### Aim of the task
Please continue the article below about gubernatorial candidate Ian Calderon's visit to the Monterey Park Tract, starting after its last sentence.

### Passage
start

Politics & Government

What gubernatorial candidate had to say in small Stanislaus County community

A man holding a video camera points it towards supervisor Condit and gubernatorial candidate Calderon as well a resident, Bettie Yelder.
Stanislaus County Supervisor Channce Condit and gubernatorial candidate Ian Calderon, right, take a photo with Monterey Park Tract resident Bettie Yelder. kquinn@modbee.com

A gubernatorial candidate visited a small unincorporated community southwest of Ceres in a bid for voters Wednesday.

Ian Calderon was a state assemblymember representing Southern California between 2012 and 2020. In 2016, he became the youngest California Assembly majority leader in the history of the state.

At the Monterey Park Tract community center, Calderon addressed potential voters. “We just have this, this box of solutions that we always pull from, and we keep electing the same people pulling from that same box of solutions,” Calderon said. “Nothing is ever going to change, it is going to continue to stay the same.”

Calderon, running as a Democrat, said he quit the Legislature in 2020 to spend time with his family, which now includes four young children.

The Monterey Park Tract is a 31-acre historically Black community in Stanislaus County that has struggled with access to clean drinking water. The community was established as a district in 1941.

Calderon said that before Stanislaus County Supervisor Channce Condit told him about the community, he had never heard of it. “It’s great for him to start with the smallest and probably longest-living community out here to start his campaign,” said Octavia Williams, who has lived in the community for four years.

end

### Data segment
start

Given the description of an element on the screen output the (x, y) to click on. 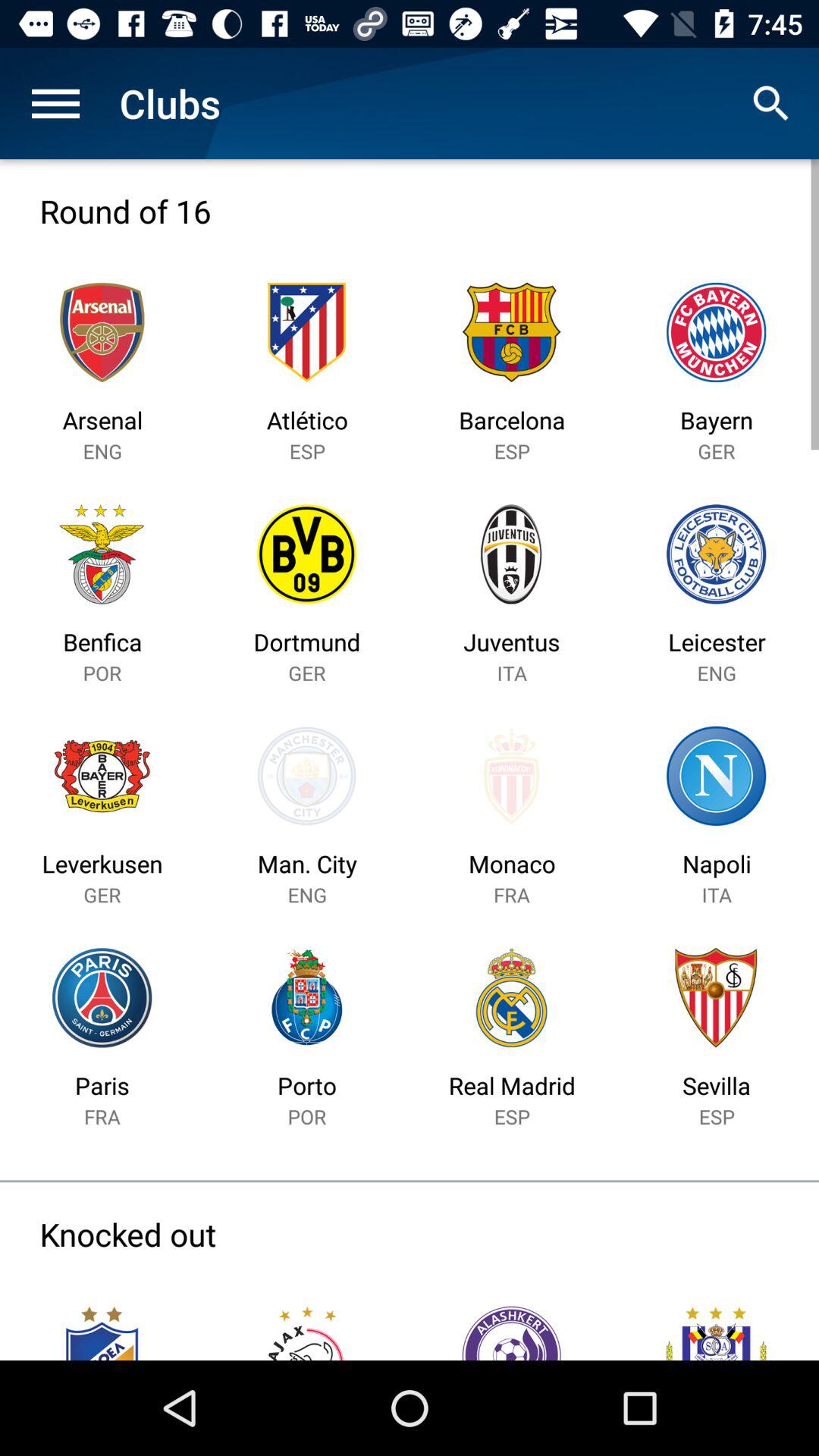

end

### Task response
Condit introduced Calderon as a longtime friend and said he brought him here to hear from community members about the issues they are facing, including cost of living and infrastructure.

“I brought a gubernatorial candidate here today to the tract as a reality check of how some folks in California are living,” Condit said. “And there’s no better people who can show us how average people are living than you folks today.”

Milton Jordan, who grew up in the community, is president of the Monterey Park Tract Improvement Association. “I came out here when I was 4 years old, and when I got married at 22 years old, I moved to the big city, Modesto — Ceres, then Modesto,” he said.

Jordan set up tables and played gospel hip-hop as residents trickled in. Calderon arrived 15 minutes late after a veterans roundtable he attended earlier that day at CSU Stanislaus.

Six people sit in pink chairs along the edge of the room looking towards the center.
Residents listen to gubernatorial candidate Ian Calderon on Nov. 19, 2025, in the Monterey Park Tract community of Stanislaus County. Andy Alfaro kquinn@modbee.com

Calderon said he intends to bring jobs to the Central Valley, a place he characterizes as often forgotten. “We’ve got a lot of tech jobs, warehousing jobs, manufacturing jobs that can move out here to the Central Valley,” he said.

Calderon vowed not to attempt to run for any higher office than governor. Instead, he said he wants to focus on increasing California’s self-reliance.

“We’re the fourth-largest economy in the world,” Calderon said. “We talk a lot about that, and what I don’t want to continue to do is be in a position where we’re dependent on the federal dollar.”

Water and pesticide issues raised

Tyrone McKinney is a fourth-generation Monterey Park Tract resident. He runs the community service district that maintains the small water system. He said leaks have gone down, but there are still some issues of rust.

“I’m hoping to talk to the [candidate] today that it needs to be upgraded,” McKinney said.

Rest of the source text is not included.